#### TASK REQUIREMENTS:
Output the entries underneath exactly as they are.

[Start of section]

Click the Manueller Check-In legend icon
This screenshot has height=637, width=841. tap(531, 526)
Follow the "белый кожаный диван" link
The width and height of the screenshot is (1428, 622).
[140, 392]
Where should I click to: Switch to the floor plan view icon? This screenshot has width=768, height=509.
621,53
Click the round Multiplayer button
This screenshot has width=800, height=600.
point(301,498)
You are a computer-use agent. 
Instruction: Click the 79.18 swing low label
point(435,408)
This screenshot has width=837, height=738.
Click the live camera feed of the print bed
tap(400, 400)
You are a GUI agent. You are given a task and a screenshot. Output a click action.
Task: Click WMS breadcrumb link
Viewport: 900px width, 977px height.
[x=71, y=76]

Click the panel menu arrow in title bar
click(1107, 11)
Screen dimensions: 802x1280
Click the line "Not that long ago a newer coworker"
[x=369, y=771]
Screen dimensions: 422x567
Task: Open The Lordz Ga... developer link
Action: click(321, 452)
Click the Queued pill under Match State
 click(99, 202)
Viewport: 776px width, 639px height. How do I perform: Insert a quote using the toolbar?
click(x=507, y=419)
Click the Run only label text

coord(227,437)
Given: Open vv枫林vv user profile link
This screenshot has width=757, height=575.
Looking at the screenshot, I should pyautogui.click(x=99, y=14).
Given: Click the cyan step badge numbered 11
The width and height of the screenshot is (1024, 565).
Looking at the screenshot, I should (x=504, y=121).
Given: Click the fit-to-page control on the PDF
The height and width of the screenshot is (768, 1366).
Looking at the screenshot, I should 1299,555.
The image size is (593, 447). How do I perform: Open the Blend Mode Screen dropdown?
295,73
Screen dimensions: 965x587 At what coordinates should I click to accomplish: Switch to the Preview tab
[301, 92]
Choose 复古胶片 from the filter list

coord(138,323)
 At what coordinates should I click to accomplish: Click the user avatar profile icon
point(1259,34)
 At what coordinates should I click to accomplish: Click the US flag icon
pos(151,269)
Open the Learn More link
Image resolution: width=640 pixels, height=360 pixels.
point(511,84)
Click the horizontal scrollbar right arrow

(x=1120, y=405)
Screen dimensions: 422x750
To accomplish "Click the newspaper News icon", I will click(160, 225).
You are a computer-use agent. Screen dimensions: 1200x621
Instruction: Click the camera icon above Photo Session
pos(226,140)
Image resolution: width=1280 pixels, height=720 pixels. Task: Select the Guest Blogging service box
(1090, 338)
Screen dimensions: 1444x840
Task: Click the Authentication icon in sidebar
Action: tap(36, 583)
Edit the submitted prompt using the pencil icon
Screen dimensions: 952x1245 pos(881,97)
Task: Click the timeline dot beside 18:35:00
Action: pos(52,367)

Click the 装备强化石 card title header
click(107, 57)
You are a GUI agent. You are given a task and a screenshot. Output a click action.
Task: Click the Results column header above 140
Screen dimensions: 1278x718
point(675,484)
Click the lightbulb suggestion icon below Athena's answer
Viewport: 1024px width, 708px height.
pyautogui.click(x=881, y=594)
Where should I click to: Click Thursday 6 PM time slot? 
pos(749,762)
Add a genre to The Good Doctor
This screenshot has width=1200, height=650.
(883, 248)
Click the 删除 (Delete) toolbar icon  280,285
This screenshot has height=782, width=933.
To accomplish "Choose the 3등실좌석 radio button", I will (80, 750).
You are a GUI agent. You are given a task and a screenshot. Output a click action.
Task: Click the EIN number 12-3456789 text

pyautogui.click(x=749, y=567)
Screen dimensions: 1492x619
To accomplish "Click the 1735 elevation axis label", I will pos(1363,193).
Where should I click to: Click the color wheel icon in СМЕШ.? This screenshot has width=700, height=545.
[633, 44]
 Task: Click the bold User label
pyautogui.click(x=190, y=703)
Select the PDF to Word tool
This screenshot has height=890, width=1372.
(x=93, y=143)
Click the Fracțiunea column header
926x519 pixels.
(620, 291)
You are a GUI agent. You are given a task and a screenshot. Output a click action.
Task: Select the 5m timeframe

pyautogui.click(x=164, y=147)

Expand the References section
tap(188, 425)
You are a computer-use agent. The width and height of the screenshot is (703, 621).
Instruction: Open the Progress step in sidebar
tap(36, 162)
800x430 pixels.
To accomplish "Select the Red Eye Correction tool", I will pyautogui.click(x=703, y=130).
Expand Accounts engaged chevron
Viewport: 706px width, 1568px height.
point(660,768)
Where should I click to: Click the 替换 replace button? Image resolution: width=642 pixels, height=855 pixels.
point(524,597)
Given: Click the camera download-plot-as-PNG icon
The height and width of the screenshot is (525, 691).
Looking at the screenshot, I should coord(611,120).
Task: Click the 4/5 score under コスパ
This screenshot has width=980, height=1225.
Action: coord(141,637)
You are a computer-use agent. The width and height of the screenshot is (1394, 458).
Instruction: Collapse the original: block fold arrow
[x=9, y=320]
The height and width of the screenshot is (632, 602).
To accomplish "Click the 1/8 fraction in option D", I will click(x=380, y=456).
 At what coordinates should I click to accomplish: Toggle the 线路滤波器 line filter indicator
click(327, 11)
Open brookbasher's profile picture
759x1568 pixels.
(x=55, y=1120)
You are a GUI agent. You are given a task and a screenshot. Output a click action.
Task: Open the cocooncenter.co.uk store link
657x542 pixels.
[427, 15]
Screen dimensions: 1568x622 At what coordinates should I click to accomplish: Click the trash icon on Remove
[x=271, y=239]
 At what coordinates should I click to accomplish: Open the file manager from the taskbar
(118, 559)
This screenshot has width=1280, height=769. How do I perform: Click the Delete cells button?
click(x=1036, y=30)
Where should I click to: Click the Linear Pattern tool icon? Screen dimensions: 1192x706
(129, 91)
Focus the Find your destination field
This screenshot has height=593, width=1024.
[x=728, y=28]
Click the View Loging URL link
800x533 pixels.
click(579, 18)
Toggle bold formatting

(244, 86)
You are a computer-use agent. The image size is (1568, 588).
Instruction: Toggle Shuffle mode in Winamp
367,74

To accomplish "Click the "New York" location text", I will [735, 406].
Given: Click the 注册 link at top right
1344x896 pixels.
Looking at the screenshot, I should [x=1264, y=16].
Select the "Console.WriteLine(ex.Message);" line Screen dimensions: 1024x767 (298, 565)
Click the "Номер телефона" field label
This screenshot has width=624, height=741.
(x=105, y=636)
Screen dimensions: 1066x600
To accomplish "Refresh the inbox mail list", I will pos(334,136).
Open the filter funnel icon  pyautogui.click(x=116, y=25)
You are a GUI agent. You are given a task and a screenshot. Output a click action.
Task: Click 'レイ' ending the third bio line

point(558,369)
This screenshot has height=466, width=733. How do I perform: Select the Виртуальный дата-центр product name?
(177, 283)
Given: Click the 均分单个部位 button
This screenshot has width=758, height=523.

[End of section]

#### SOLUTION TO THE EXERCISE:
Click the Manueller Check-In legend icon
This screenshot has height=637, width=841. tap(531, 526)
Follow the "белый кожаный диван" link
The width and height of the screenshot is (1428, 622).
[140, 392]
Where should I click to: Switch to the floor plan view icon? This screenshot has width=768, height=509.
621,53
Click the round Multiplayer button
This screenshot has width=800, height=600.
point(301,498)
You are a computer-use agent. 
Instruction: Click the 79.18 swing low label
point(435,408)
This screenshot has width=837, height=738.
Click the live camera feed of the print bed
tap(400, 400)
You are a GUI agent. You are given a task and a screenshot. Output a click action.
Task: Click WMS breadcrumb link
Viewport: 900px width, 977px height.
[x=71, y=76]

Click the panel menu arrow in title bar
click(1107, 11)
Screen dimensions: 802x1280
Click the line "Not that long ago a newer coworker"
[x=369, y=771]
Screen dimensions: 422x567
Task: Open The Lordz Ga... developer link
Action: click(321, 452)
Click the Queued pill under Match State
 click(99, 202)
Viewport: 776px width, 639px height. How do I perform: Insert a quote using the toolbar?
click(x=507, y=419)
Click the Run only label text

coord(227,437)
Given: Open vv枫林vv user profile link
This screenshot has width=757, height=575.
Looking at the screenshot, I should pyautogui.click(x=99, y=14).
Given: Click the cyan step badge numbered 11
The width and height of the screenshot is (1024, 565).
Looking at the screenshot, I should (x=504, y=121).
Given: Click the fit-to-page control on the PDF
The height and width of the screenshot is (768, 1366).
Looking at the screenshot, I should 1299,555.
The image size is (593, 447). How do I perform: Open the Blend Mode Screen dropdown?
295,73
Screen dimensions: 965x587 At what coordinates should I click to accomplish: Switch to the Preview tab
[301, 92]
Choose 复古胶片 from the filter list

coord(138,323)
 At what coordinates should I click to accomplish: Click the user avatar profile icon
point(1259,34)
 At what coordinates should I click to accomplish: Click the US flag icon
pos(151,269)
Open the Learn More link
Image resolution: width=640 pixels, height=360 pixels.
point(511,84)
Click the horizontal scrollbar right arrow

(x=1120, y=405)
Screen dimensions: 422x750
To accomplish "Click the newspaper News icon", I will click(160, 225).
You are a computer-use agent. Screen dimensions: 1200x621
Instruction: Click the camera icon above Photo Session
pos(226,140)
Image resolution: width=1280 pixels, height=720 pixels. Task: Select the Guest Blogging service box
(1090, 338)
Screen dimensions: 1444x840
Task: Click the Authentication icon in sidebar
Action: tap(36, 583)
Edit the submitted prompt using the pencil icon
Screen dimensions: 952x1245 pos(881,97)
Task: Click the timeline dot beside 18:35:00
Action: pos(52,367)

Click the 装备强化石 card title header
click(107, 57)
You are a GUI agent. You are given a task and a screenshot. Output a click action.
Task: Click the Results column header above 140
Screen dimensions: 1278x718
point(675,484)
Click the lightbulb suggestion icon below Athena's answer
Viewport: 1024px width, 708px height.
pyautogui.click(x=881, y=594)
Where should I click to: Click Thursday 6 PM time slot? 
pos(749,762)
Add a genre to The Good Doctor
This screenshot has width=1200, height=650.
(883, 248)
Click the 删除 (Delete) toolbar icon  280,285
This screenshot has height=782, width=933.
To accomplish "Choose the 3등실좌석 radio button", I will (80, 750).
You are a GUI agent. You are given a task and a screenshot. Output a click action.
Task: Click the EIN number 12-3456789 text

pyautogui.click(x=749, y=567)
Screen dimensions: 1492x619
To accomplish "Click the 1735 elevation axis label", I will pos(1363,193).
Where should I click to: Click the color wheel icon in СМЕШ.? This screenshot has width=700, height=545.
[633, 44]
 Task: Click the bold User label
pyautogui.click(x=190, y=703)
Select the PDF to Word tool
This screenshot has height=890, width=1372.
(x=93, y=143)
Click the Fracțiunea column header
926x519 pixels.
(620, 291)
You are a GUI agent. You are given a task and a screenshot. Output a click action.
Task: Select the 5m timeframe

pyautogui.click(x=164, y=147)

Expand the References section
tap(188, 425)
You are a computer-use agent. The width and height of the screenshot is (703, 621).
Instruction: Open the Progress step in sidebar
tap(36, 162)
800x430 pixels.
To accomplish "Select the Red Eye Correction tool", I will pyautogui.click(x=703, y=130).
Expand Accounts engaged chevron
Viewport: 706px width, 1568px height.
point(660,768)
Where should I click to: Click the 替换 replace button? Image resolution: width=642 pixels, height=855 pixels.
point(524,597)
Given: Click the camera download-plot-as-PNG icon
The height and width of the screenshot is (525, 691).
Looking at the screenshot, I should coord(611,120).
Task: Click the 4/5 score under コスパ
This screenshot has width=980, height=1225.
Action: coord(141,637)
You are a computer-use agent. The width and height of the screenshot is (1394, 458).
Instruction: Collapse the original: block fold arrow
[x=9, y=320]
The height and width of the screenshot is (632, 602).
To accomplish "Click the 1/8 fraction in option D", I will click(x=380, y=456).
 At what coordinates should I click to accomplish: Toggle the 线路滤波器 line filter indicator
click(327, 11)
Open brookbasher's profile picture
759x1568 pixels.
(x=55, y=1120)
You are a GUI agent. You are given a task and a screenshot. Output a click action.
Task: Open the cocooncenter.co.uk store link
657x542 pixels.
[427, 15]
Screen dimensions: 1568x622 At what coordinates should I click to accomplish: Click the trash icon on Remove
[x=271, y=239]
 At what coordinates should I click to accomplish: Open the file manager from the taskbar
(118, 559)
This screenshot has width=1280, height=769. How do I perform: Click the Delete cells button?
click(x=1036, y=30)
Where should I click to: Click the Linear Pattern tool icon? Screen dimensions: 1192x706
(129, 91)
Focus the Find your destination field
This screenshot has height=593, width=1024.
[x=728, y=28]
Click the View Loging URL link
800x533 pixels.
click(579, 18)
Toggle bold formatting

(244, 86)
You are a computer-use agent. The image size is (1568, 588).
Instruction: Toggle Shuffle mode in Winamp
367,74

To accomplish "Click the "New York" location text", I will [735, 406].
Given: Click the 注册 link at top right
1344x896 pixels.
Looking at the screenshot, I should [x=1264, y=16].
Select the "Console.WriteLine(ex.Message);" line Screen dimensions: 1024x767 (298, 565)
Click the "Номер телефона" field label
This screenshot has width=624, height=741.
(x=105, y=636)
Screen dimensions: 1066x600
To accomplish "Refresh the inbox mail list", I will pos(334,136).
Open the filter funnel icon  pyautogui.click(x=116, y=25)
You are a GUI agent. You are given a task and a screenshot. Output a click action.
Task: Click 'レイ' ending the third bio line

point(558,369)
This screenshot has height=466, width=733. How do I perform: Select the Виртуальный дата-центр product name?
(177, 283)
Given: Click the 均分单个部位 button
This screenshot has width=758, height=523.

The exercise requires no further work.